В Петрограде большевики пытаются взять власть, Мария Борисовна испуганно говорит о диктатуре, Чуковский записывает в дневник, что «история своего никому не подарит», – ему кажется, через три недели власть окажется у кадетов. Летом он работает в «Англо-русском бюро», работы много. Сам он живет в Петрограде, семья – еще в Куоккале.
В конце августа он пишет десятилетней дочери: «Увы, твой бедный папа не может выдраться в Финляндию, потому что посол не едет. А посол не едет, потому что Корнилов дерется с Савинковым… Скажи маме, что теперь многие мои знакомые собираются со страху в Финляндию, но я твердо намерен вывезти вас в Петроград». Просит прислать материалы по Некрасову и головную щетку. (Посол здесь – это английский посол Бьюкенен, которого Чуковский должен был везти в Куоккалу к Репину для написания портрета, но из-за корниловского мятежа поездка откладывалась.) Репину сообщает, что посол приедет сразу, как в Петрограде успокоится, и добавляет: «В Питере паники нет!
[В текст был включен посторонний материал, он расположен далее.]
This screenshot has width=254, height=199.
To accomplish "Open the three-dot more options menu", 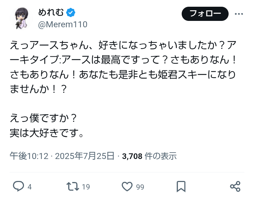I will (x=239, y=14).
Все как будто поумнели и подтянулись».
В «Чукоккале» появляются злые стихи старика Буренина о Керенском, позднее – каллиграфические выписки Набокова-старшего из Карлейля (в назидание «товарищам» – о том, что революции трагичны и неизменно кончаются тиранией) и стихи 18-летнего Набокова-младшего, озаглавленные «Революция»:
Тревожные разговоры, брожение в умах, брожение на улицах. Что-то будет…
Наконец, к осени все Чуковские вернулись в Петроград и поселились на углу улицы Лештукова и Загородного проспекта. «Нам живется в Питере хорошо. Дети учатся. Бессонницы не донимают меня, как бывало. Я работаю целые дни, работа оплачивается отлично, и, если дело пойдет и дальше таким образом, мне удастся, я надеюсь, к Рождеству отдать Вам изрядную долю моего долга. Исполнится моя давнишняя мечта!» – писал К. И. Репину.
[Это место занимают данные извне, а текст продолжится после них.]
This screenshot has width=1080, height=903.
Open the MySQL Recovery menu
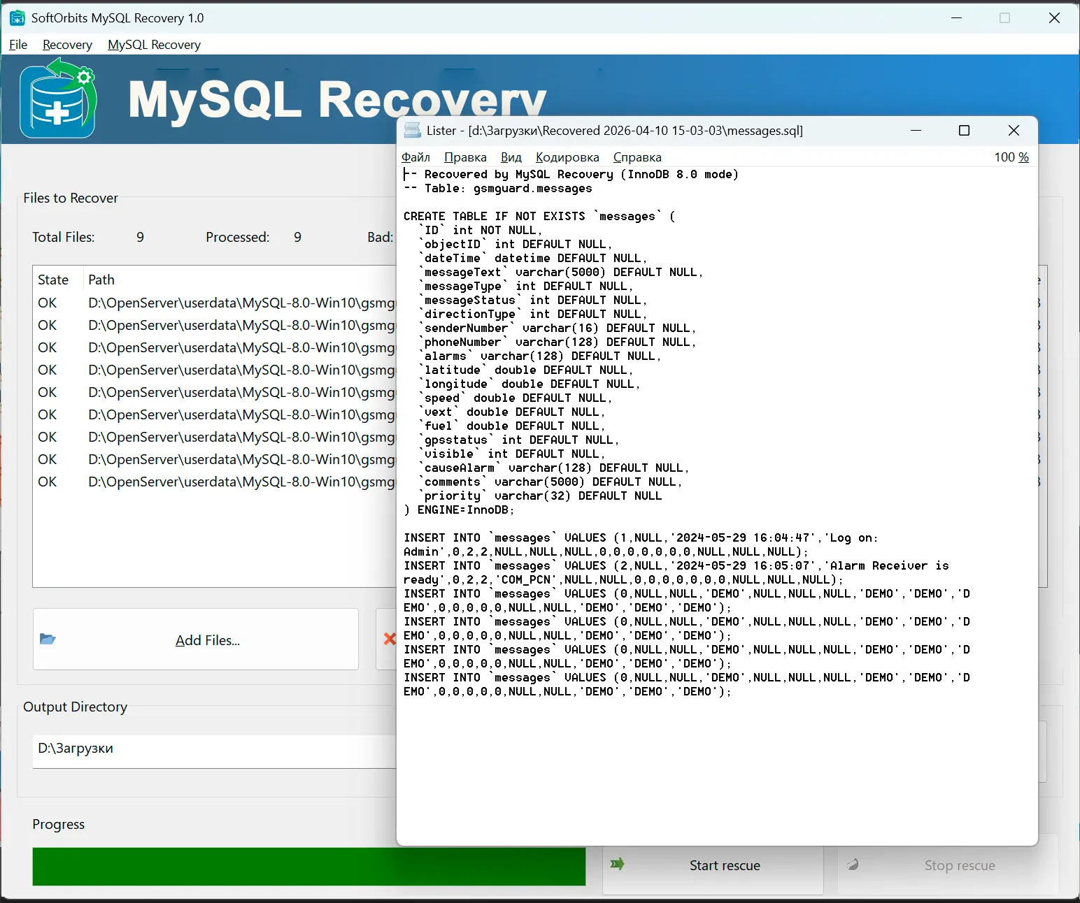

В октябре Чуковский поехал в Куоккалу – узнать, в какой форме Репин возьмет плату за портрет посла, и отдать часть долга за купленную в 1912 году дачу. Поездка получилась печальной, прощальной: «Симфония осенних деревьев в парке. Рябина. Море, новый изгиб реки, в которую я уложил столько себя…» На даче, которая почти окончательно стала собственностью Чуковских, они больше никогда не жили.
10 октября Корней Иванович, снова одержимый бессонницей и тоской, пишет в дневнике: «Целые дни трачу на организацию американского и английского подарка русскому народу: 2 000 000 экземпляров учебников – бесплатных, – изнемог – не сплю от переутомления все ночи – старею – голова седеет. Скоро издохну. А зима только еще начинается, а отдыха впереди никакого. Так и пропадет Корней ни за что».
Отдыха и впрямь впереди не предвиделось, и зима еще только начиналась.
После 10 октября Чуковский надолго пропадает. Ни записей в дневнике, ни писем, ни публикаций, ни абзаца воспоминаний, ни строчки на страницах «Чукоккалы». Чем он жил, где был, что делал, о чем разговаривал – мы почти не знаем.
Жизнь застыла, замерла в ожидании. Социальные катаклизмы, как цунами, совершенно скрывают такую заметную в обычное время фигуру Корнея. Он чужой в мире войн, революций и потрясений.
Чуковский ненадолго выныривает из небытия в декабре—в канун рождества, 24 декабря 1917 года, к 40-летию со дня смерти Некрасова он опубликовал сразу три статьи в трех разных газетах, спустя три дня – еще одну. И снова скрылся. До начала февраля 1918-го о нем почти ничего не известно.